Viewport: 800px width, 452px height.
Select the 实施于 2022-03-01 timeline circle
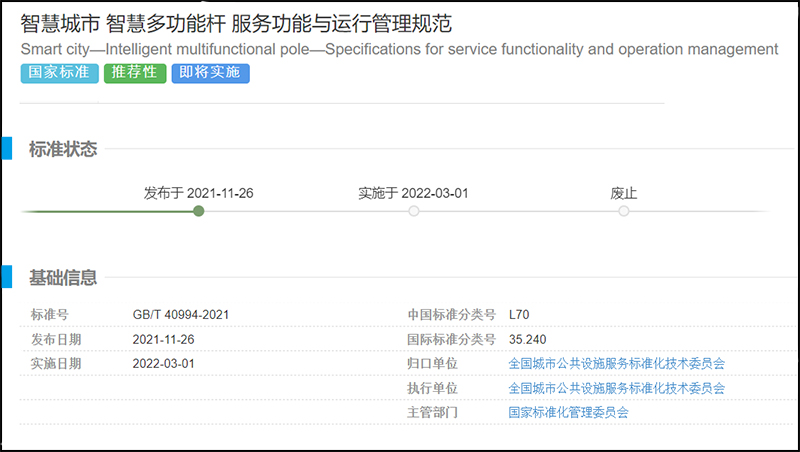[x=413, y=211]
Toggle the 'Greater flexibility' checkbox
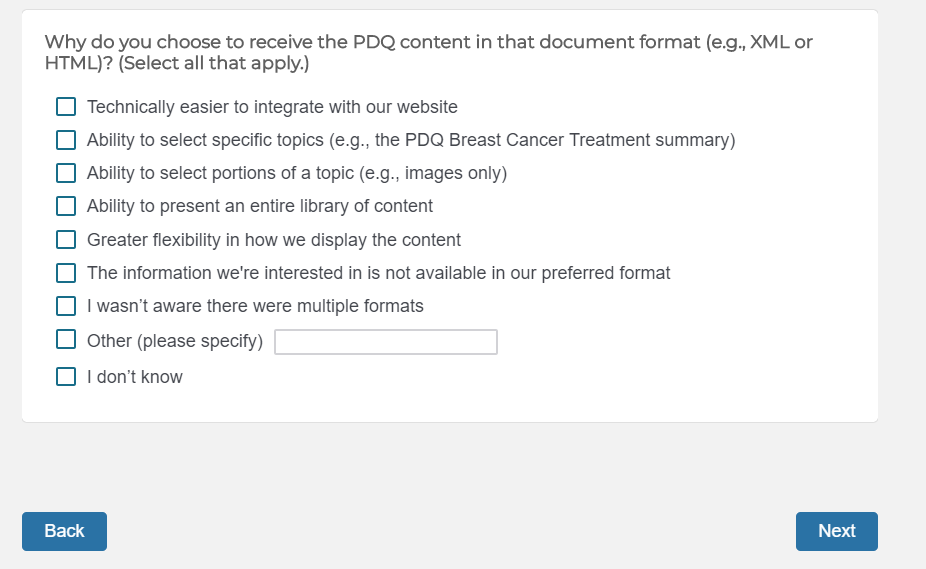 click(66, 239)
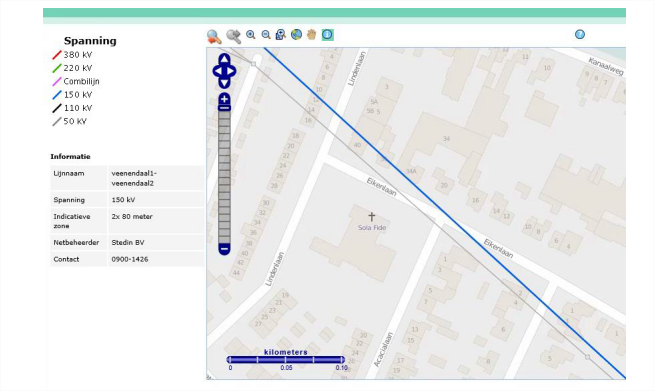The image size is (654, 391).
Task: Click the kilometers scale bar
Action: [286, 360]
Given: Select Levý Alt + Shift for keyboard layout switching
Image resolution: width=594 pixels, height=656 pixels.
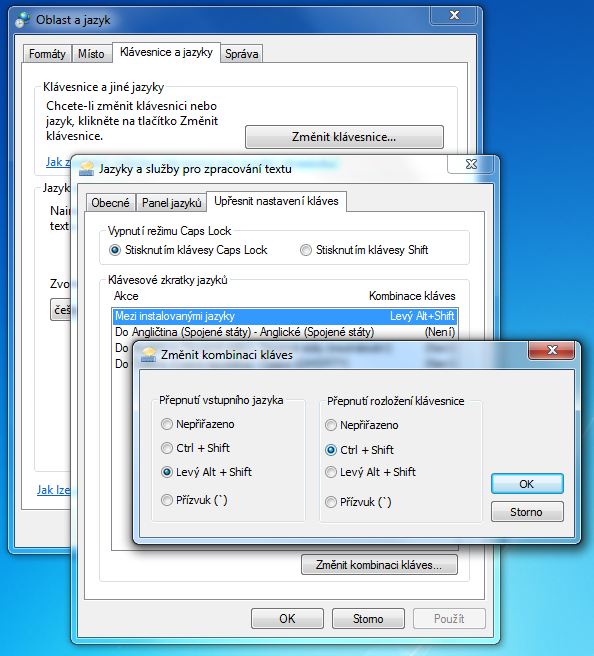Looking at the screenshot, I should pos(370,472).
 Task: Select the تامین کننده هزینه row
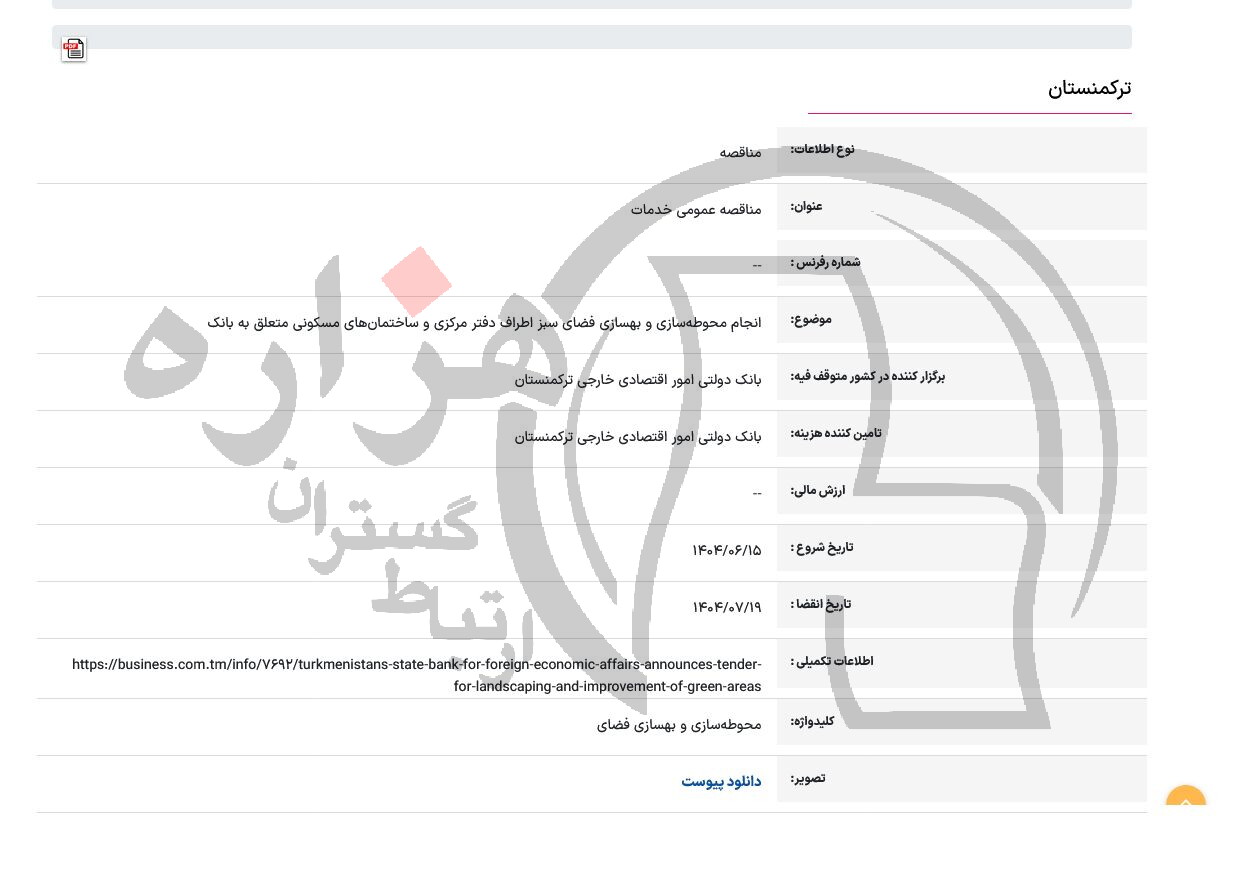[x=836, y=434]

__________

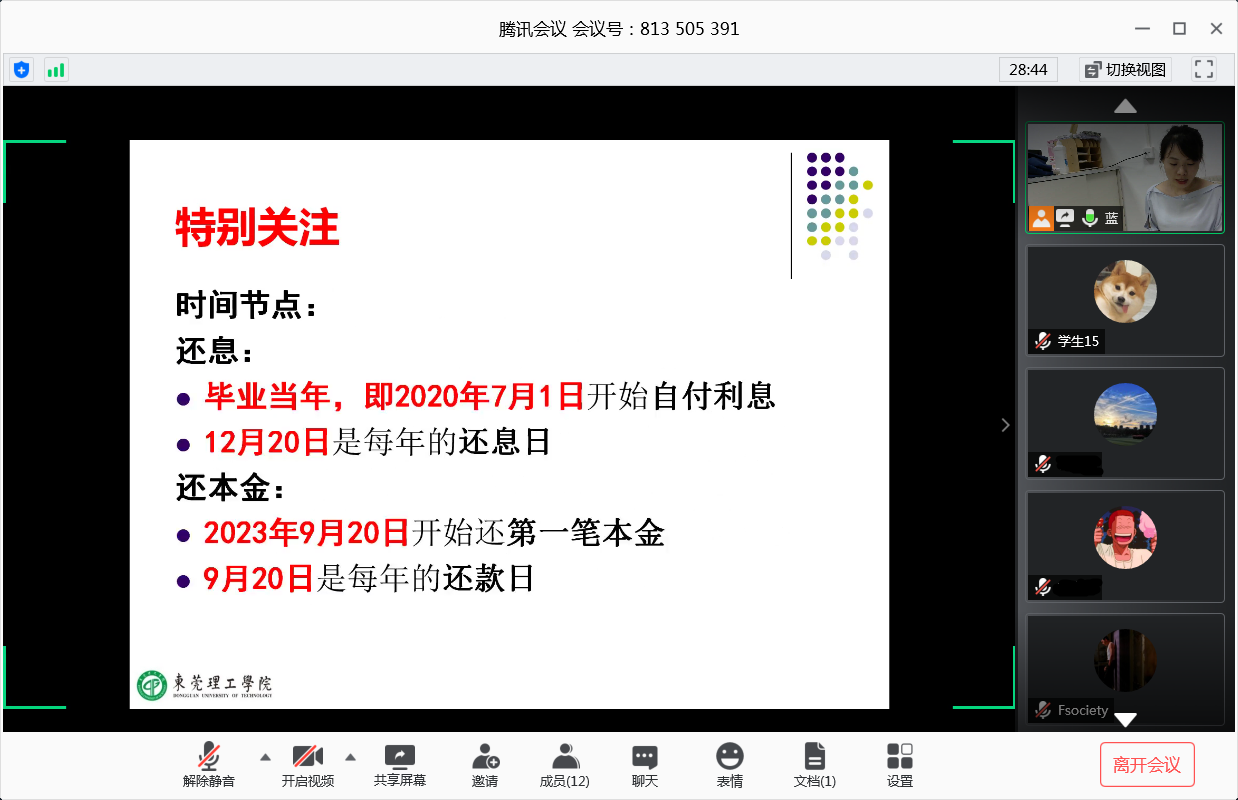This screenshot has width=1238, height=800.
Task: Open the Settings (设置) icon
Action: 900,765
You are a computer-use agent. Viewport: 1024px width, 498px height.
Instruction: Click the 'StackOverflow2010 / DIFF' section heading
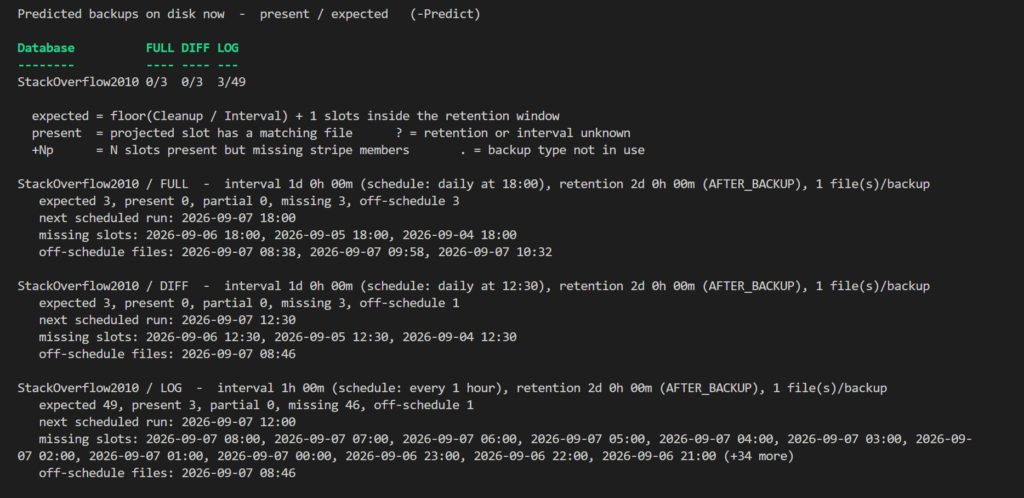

__________

**What is needed**
The lines sought are those in the data above that include the string "Viewport"; copy each one.

**Result for this task**
Viewport: 800px width, 452px height.
You are a computer-use agent. Viewport: 1024px width, 498px height.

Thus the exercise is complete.